> _TASK MATERIAL_:

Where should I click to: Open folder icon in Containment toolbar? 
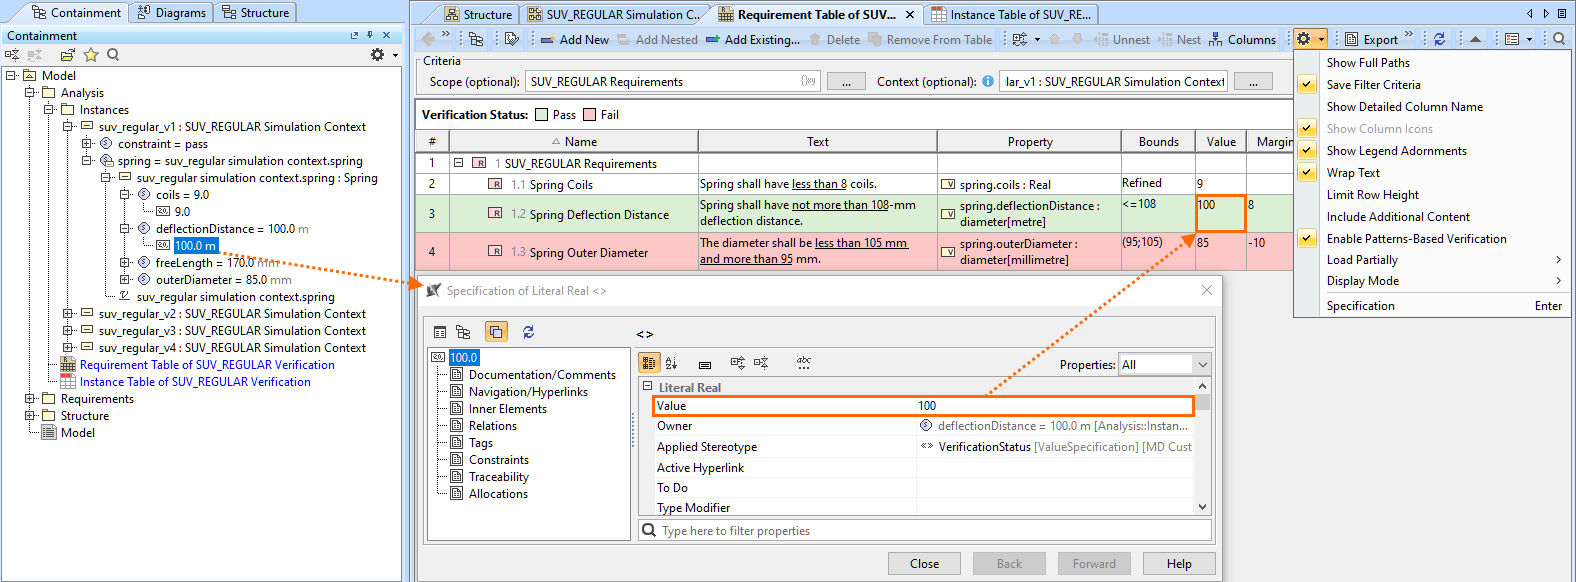(x=67, y=55)
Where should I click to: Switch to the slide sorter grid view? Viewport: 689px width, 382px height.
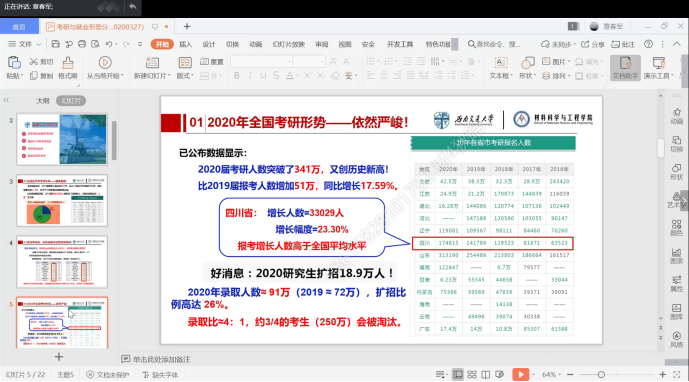point(471,375)
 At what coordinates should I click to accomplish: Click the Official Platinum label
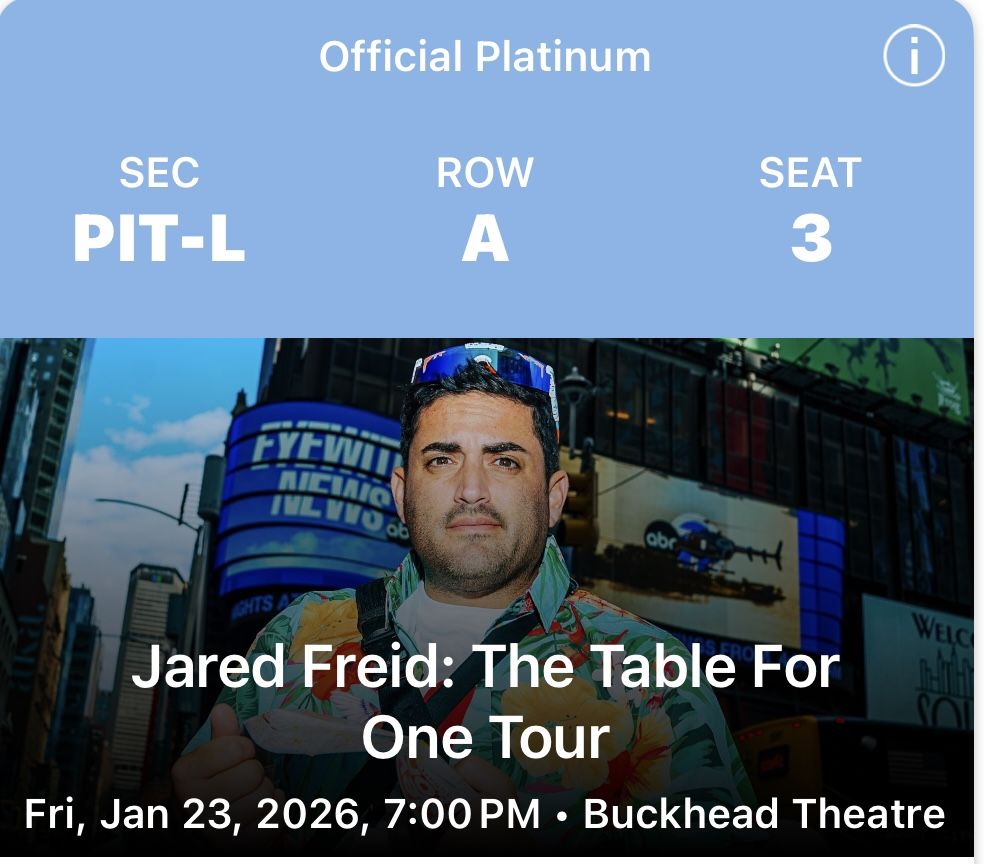point(485,57)
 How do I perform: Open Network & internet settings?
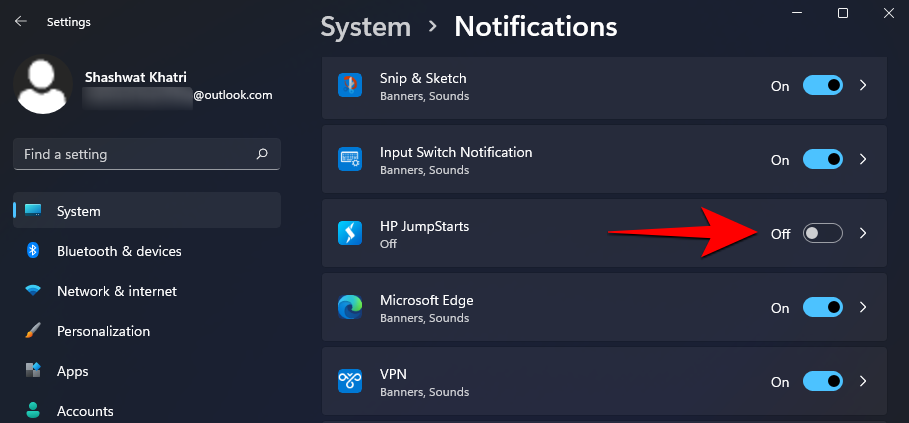116,291
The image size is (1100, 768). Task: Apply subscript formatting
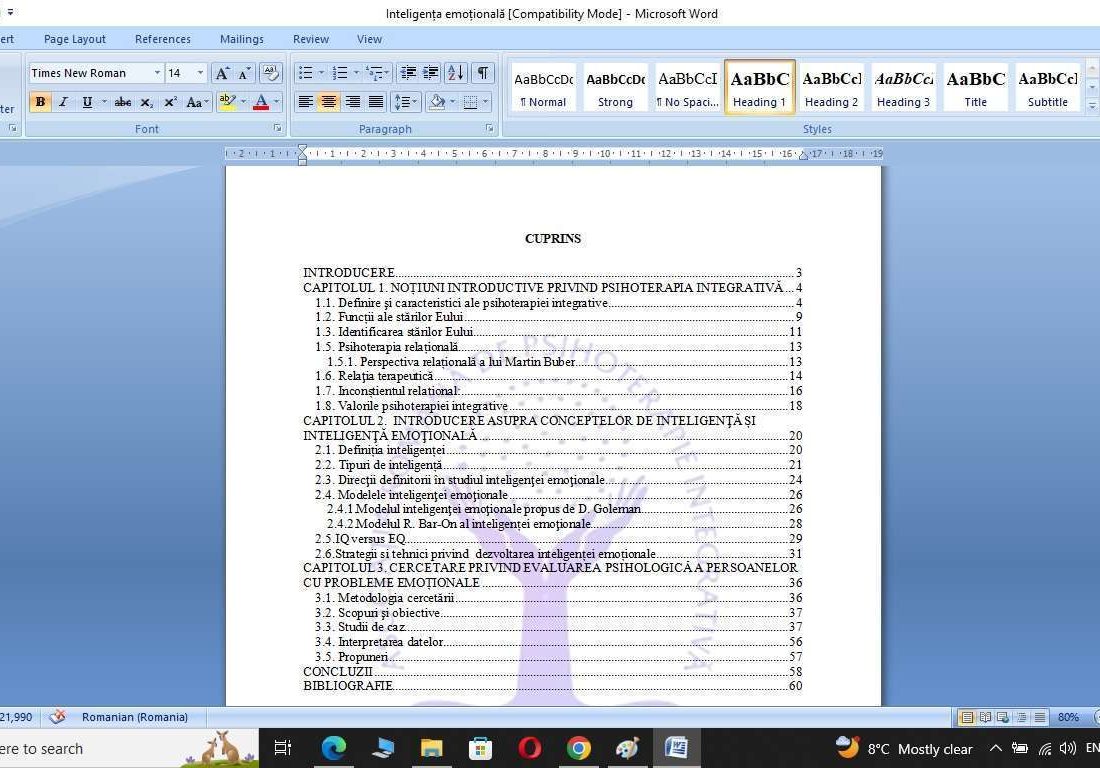click(x=145, y=102)
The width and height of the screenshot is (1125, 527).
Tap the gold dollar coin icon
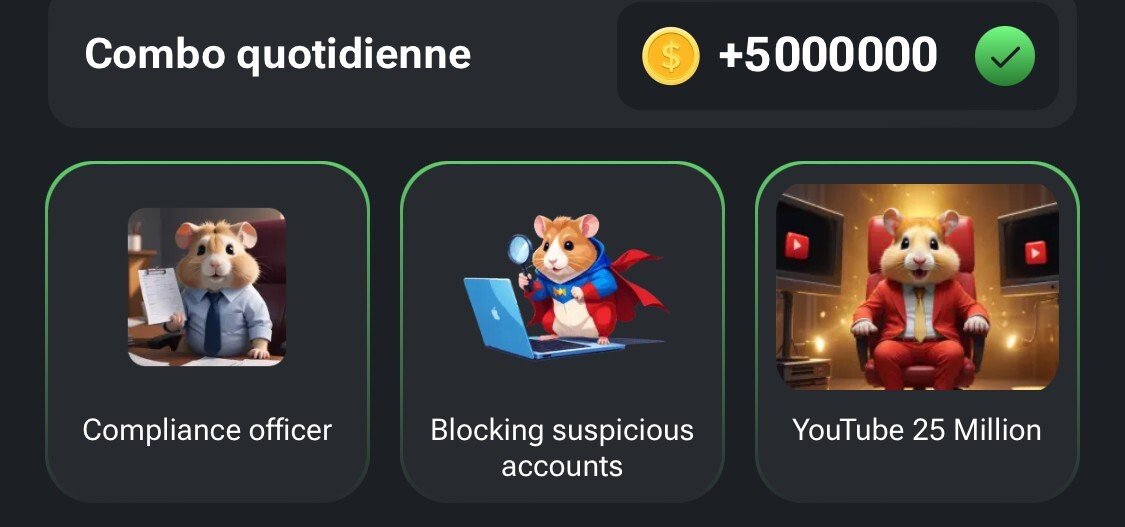(x=670, y=57)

> _WHAT YOU HAVE TO DO_: Where a line contains "The image size", begin there and set down exactly each line through the end of the data above, omitting any pictures.

> _OUTPUT OF THE TASK_:
The image size is (1100, 768). Task: Apply subscript formatting
click(x=145, y=102)
The width and height of the screenshot is (1125, 527).
Tap the gold dollar coin icon
(x=670, y=57)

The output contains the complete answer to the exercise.